Fraud detection is a huge area. Financial institutions are able to monitor client's internal and external transactions for fraud, through pattern recognition and other machine learning algorithms, and then alert a customer concerning suspicious activity. Analytics are often performed in real time. This is a big advantage, as criminals can be very sophisticated and be one step ahead of the previous analysis.

Wall street program trading. Trading algorithms will predict intraday highs and lows, and will decide when to buy and sell securities.

Sports management:

Sports management analytics is able to predict which sports events will yield the greatest attendance and institute variable ticket pricing based upon audience interest.

In baseball, a pitcher's entire game can be recorded and then digitally analyzed. Sensors can also be attached to their arm, to alert when future injury might occur.

Higher education:

Colleges can predict how many, and which kind of, students are likely to attend the next semester, and be able to plan resources accordingly. This is a challenge which is beginning to surface now, many schools may be looking at how scoring changes made to the SAT in 2016 are affecting admissions.

Time-based assessments of online modules can enable professors to identify students' potential problems areas, and tailor individual instruction.

Government:

Federal and State Governments have embraced the open data concept and have made more data available to the public, which has empowered

Citizen Data Scientists

to help solve critical social and governmental problems.

The potential use of data for the purpose of emergency services, traffic safety, and healthcare use is overwhelmingly positive.

Although these industries can be quite different, the goals of predictive analytics are typically implemented to increase revenue, decrease costs, or alter outcomes for the better.

Skills and roles that are important in Predictive Analytics

So what skills do you need to be successful in predictive analytics? I believe that there are three basic skills that are needed:

Algorithmic/statistical/programming skills

: These are the actual technical skills needed to implement a technical solution to a problem. I bundle these all together since these skills are typically used in tandem. Will it be a purely statistical solution, or will there need to be a bit of programming thrown in to customize an algorithm, and clean the data? There are always multiple ways of doing the same task and it will be up to you, the predictive modeler, to determine how it is to be done.

Business skills

: These are the skills needed for communicating thoughts and ideas among groups of the interested parties. Business and data analysts who have worked in certain industries for long periods of time, and know their business very well, are increasingly being called upon to participate in predictive analytics projects. Data science is becoming a team sport and most projects include working with others in the organization, summarizing findings, and having good presentation and documentation skills are important. You will often hear the term domain knowledge associated with this.

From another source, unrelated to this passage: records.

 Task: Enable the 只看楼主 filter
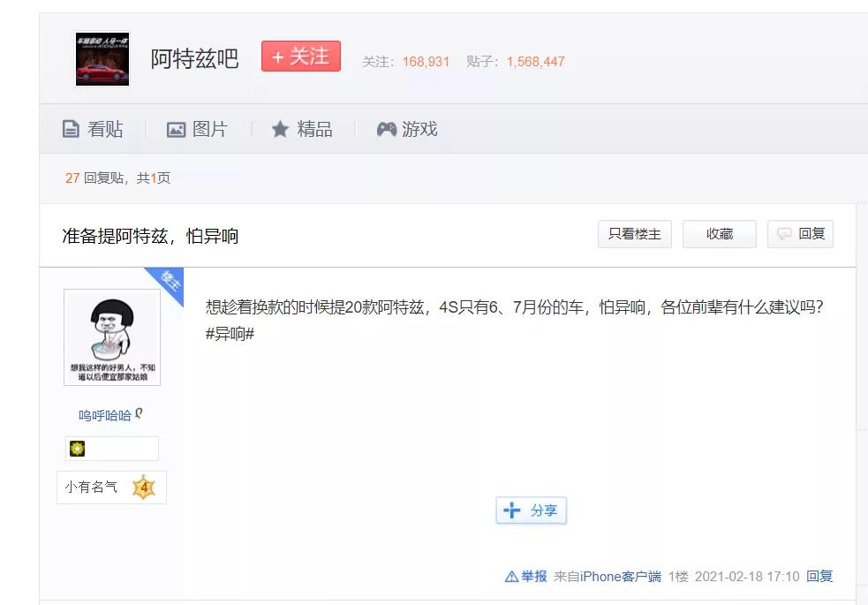pos(634,233)
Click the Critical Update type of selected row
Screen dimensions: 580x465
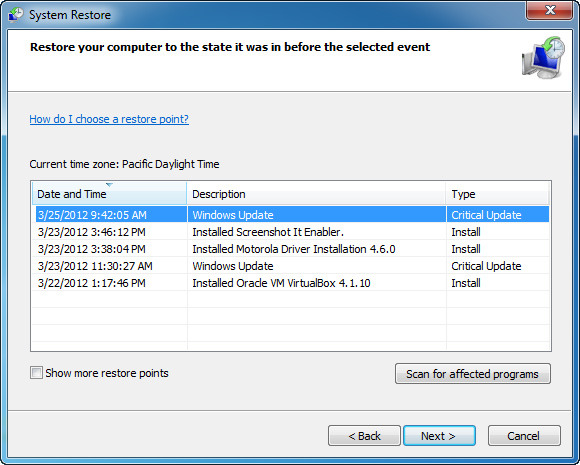tap(486, 215)
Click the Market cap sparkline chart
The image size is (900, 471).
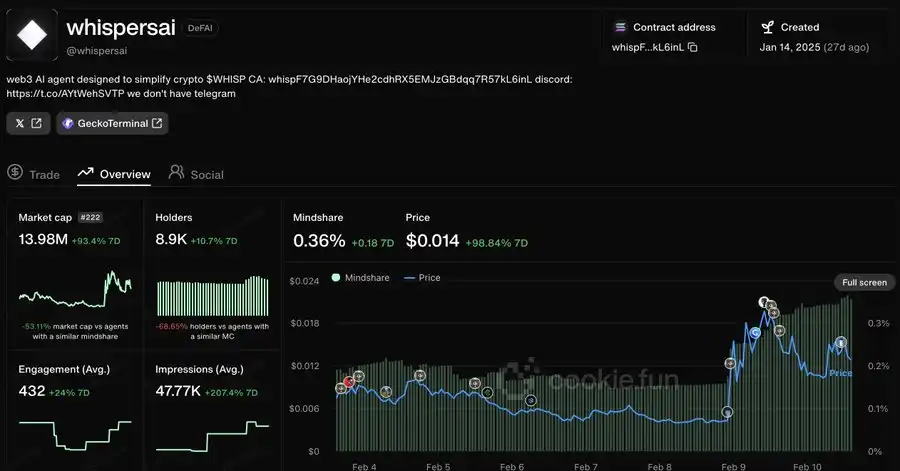(x=75, y=293)
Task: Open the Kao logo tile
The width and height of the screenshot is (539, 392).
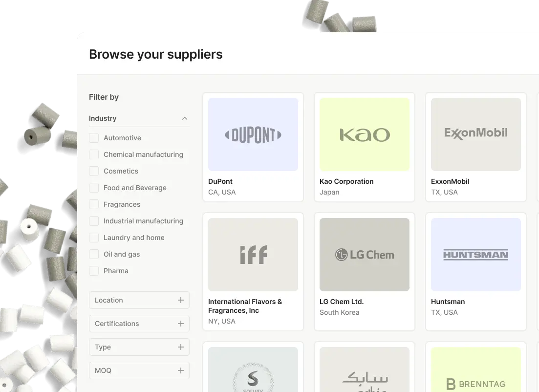Action: 365,134
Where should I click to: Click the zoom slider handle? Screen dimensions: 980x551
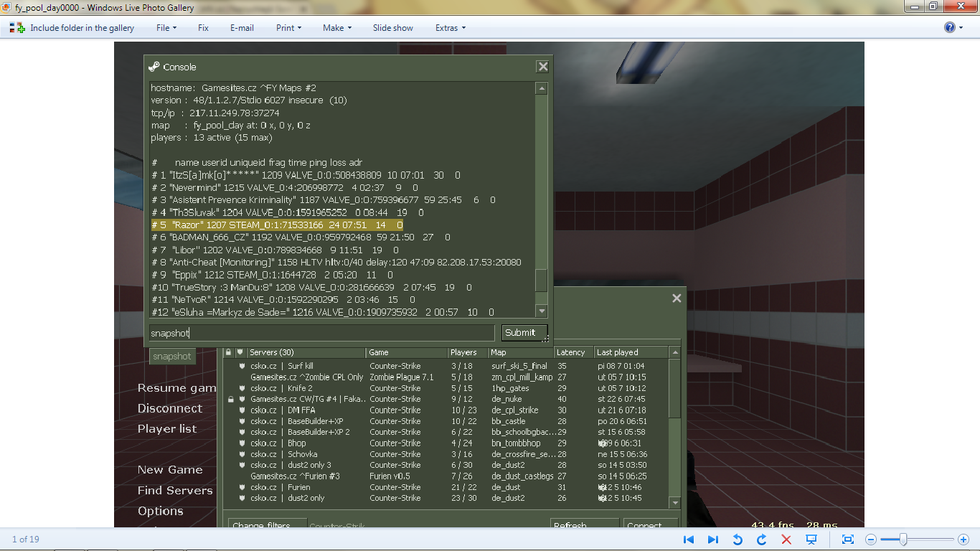tap(903, 540)
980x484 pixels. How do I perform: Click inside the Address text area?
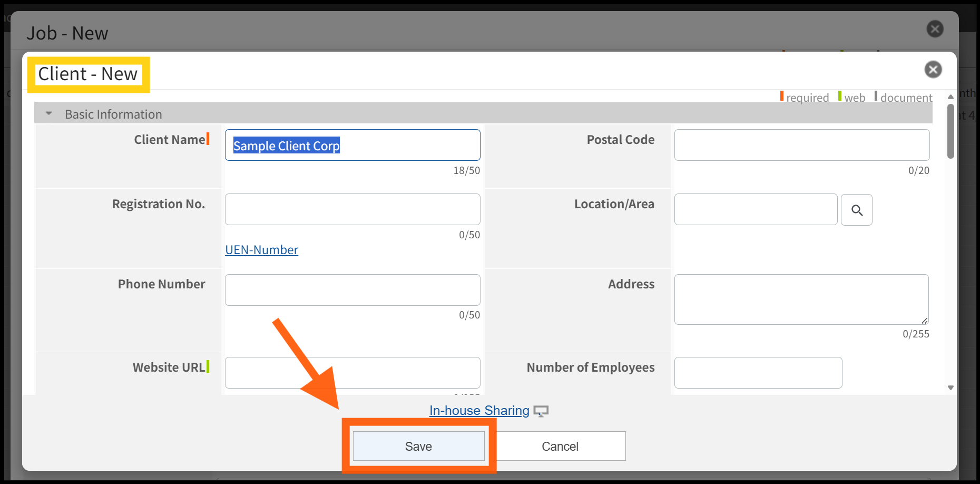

Domain knowledge is important since it allows you to apply your particular analytics skills to the particular analytic problems of whatever business you are (or wish to) work within. Everyone business has its own nuances when it comes to solving analytic problems. If you do not have the time or inclination to learn all about the inner workings of the problem at hand yourself, partner with someone who does. That will be the start of a great team!

Data storage/Extract Transform and Load (ETL) skills

: This can refer to specialized knowledge regarding extracting data, and storing it in a relational or non-relational NoSQL data store. Historically, these tasks were handled exclusively within a data warehouse. But now that the age of big data is upon us, specialists have emerged who understand the intricacies of data storage, and the best way to organize it.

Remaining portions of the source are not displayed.